Reproduce the data word for word, starting at its first line and ending with the line that contains "coord(369,59)", both included, and leave the pictures out.

———

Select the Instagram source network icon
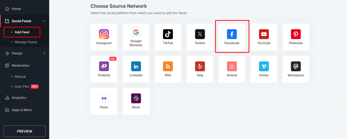coord(104,34)
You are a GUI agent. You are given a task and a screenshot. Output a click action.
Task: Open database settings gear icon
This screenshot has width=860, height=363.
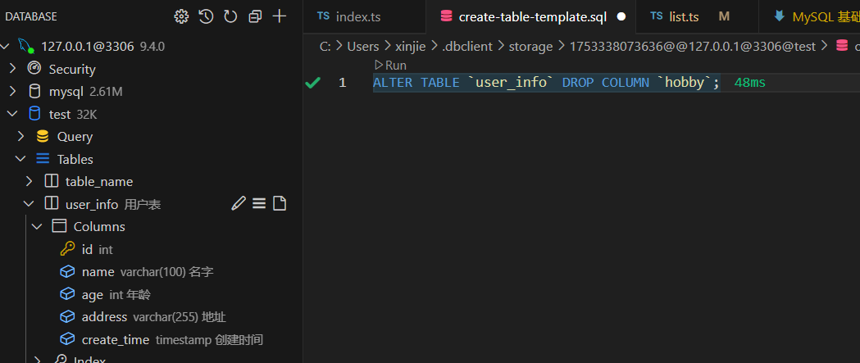tap(181, 16)
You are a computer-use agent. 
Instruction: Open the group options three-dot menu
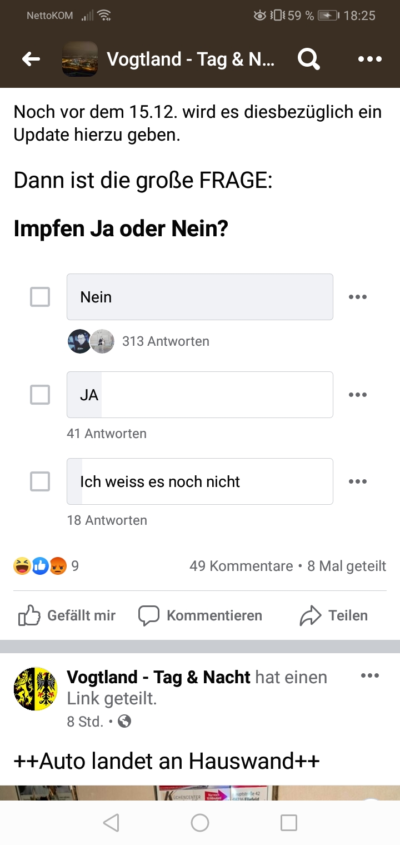coord(369,59)
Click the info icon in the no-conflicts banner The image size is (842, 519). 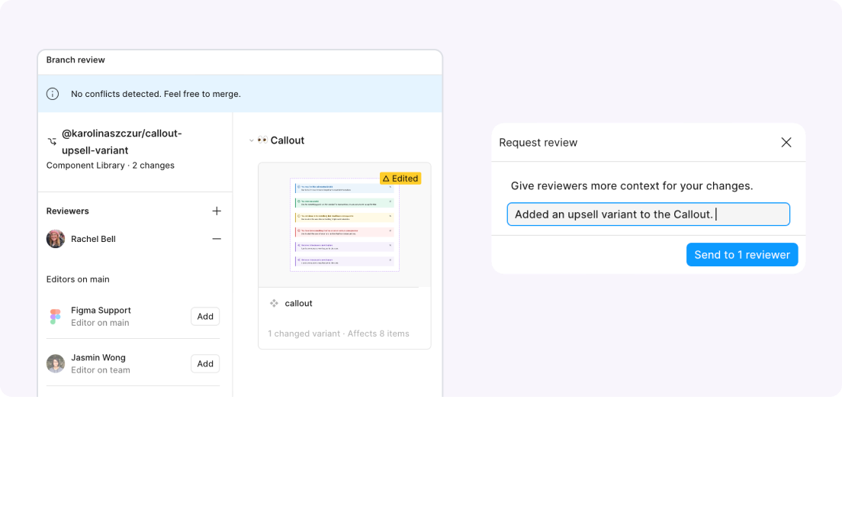(52, 93)
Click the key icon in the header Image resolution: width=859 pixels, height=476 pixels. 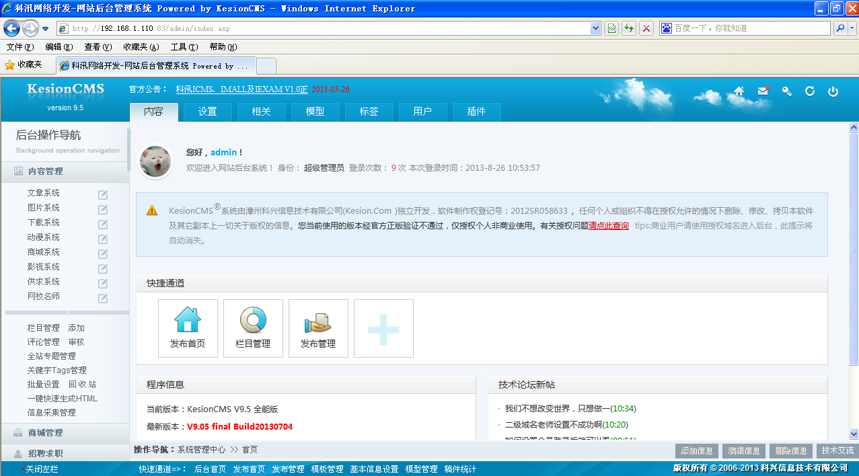[x=786, y=91]
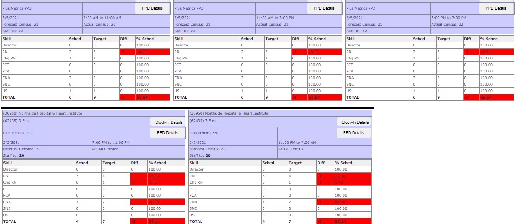Open Clock-In Details for 7:00 PM to 11:00 PM shift
The image size is (516, 224).
167,122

———

- RESULT OF THE EXERCISE -
Select the Instagram source network icon
coord(104,34)
You are a GUI agent. You are given a task and a screenshot. Output a click action.
Task: Open database settings gear icon
This screenshot has width=860, height=363.
tap(181, 16)
You are a computer-use agent. 
Instruction: Open the group options three-dot menu
coord(369,59)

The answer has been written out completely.